Quotes by Ralph Waldo Emerson

In the highest civilization, the book is still the highest delight. He who has once known its satisfactions is provided with a resource against calamity.
(Letters and Social Aims: Quotation and Originality, 1876)

Wit makes its own welcome, and levels all distinctions. No dignity, no learning, no force of character, can make any stand against good wit.
(Letters and Social Aims: The Comic, 1876)

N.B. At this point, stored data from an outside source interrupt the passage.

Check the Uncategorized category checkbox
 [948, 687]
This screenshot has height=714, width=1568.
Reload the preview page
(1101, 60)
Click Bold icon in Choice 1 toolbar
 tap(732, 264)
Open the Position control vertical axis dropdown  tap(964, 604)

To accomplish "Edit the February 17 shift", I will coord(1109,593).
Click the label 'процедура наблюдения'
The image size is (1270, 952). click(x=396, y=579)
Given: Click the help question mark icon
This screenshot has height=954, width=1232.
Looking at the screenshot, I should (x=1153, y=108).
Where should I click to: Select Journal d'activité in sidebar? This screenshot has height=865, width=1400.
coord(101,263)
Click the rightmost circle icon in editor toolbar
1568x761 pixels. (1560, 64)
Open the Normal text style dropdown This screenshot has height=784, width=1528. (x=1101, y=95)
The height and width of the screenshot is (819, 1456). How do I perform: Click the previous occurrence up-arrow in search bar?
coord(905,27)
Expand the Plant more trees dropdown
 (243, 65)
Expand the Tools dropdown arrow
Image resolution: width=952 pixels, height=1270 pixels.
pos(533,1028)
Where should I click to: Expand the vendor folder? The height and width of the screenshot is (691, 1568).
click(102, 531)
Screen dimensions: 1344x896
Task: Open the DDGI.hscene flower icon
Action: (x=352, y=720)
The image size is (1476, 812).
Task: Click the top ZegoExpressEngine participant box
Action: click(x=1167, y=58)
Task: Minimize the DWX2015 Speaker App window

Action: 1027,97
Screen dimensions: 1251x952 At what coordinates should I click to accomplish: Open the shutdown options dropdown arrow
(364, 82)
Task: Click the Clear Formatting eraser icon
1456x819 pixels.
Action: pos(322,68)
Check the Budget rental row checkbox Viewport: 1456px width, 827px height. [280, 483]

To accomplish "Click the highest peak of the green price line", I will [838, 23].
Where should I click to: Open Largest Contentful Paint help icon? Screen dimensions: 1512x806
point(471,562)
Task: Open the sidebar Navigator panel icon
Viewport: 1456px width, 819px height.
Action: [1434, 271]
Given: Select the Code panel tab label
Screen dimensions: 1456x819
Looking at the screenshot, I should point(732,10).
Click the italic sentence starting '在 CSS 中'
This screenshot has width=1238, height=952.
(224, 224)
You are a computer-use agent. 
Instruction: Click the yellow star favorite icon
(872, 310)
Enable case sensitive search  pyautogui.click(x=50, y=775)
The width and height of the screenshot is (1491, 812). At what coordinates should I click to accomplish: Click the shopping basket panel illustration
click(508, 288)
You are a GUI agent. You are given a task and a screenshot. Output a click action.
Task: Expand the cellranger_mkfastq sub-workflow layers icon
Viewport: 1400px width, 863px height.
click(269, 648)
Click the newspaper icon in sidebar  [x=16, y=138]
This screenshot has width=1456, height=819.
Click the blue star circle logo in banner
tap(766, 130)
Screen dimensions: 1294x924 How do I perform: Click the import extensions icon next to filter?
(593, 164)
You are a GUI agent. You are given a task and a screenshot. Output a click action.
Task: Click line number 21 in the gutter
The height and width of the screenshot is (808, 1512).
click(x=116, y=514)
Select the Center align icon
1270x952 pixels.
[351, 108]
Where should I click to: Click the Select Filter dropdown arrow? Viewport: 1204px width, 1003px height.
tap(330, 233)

The bitterest tragic element in life to be derived from an intellectual source is the belief in a brute Fate or Destiny.
(Natural History of Intellect ,1893)

Men are conservatives when they are least vigorous, or when they are most luxurious. They are conservatives after dinner.
(New England Reformers, 1844)

It is easy in the world to live after the world's opinion; it is easy in solitude to live after our own; but the great man is he who in the midst of the crowd keeps with perfect sweetness the independence of solitude.
(Self-Reliance)

A foolish consistency is the hobgoblin of little minds, adored by little statesmen and philosophers and divines.
(Self-Reliance)

As soon as there is life there is danger.
(Society and Solitude ,1870)

A man builds a fine house; and now he has a master, and a task for life; he is to furnish, watch, show it, and keep it in repair, the rest of his days.
(Society and Solitude: Works and Days, 1870)

The reward of a thing well done is to have done it.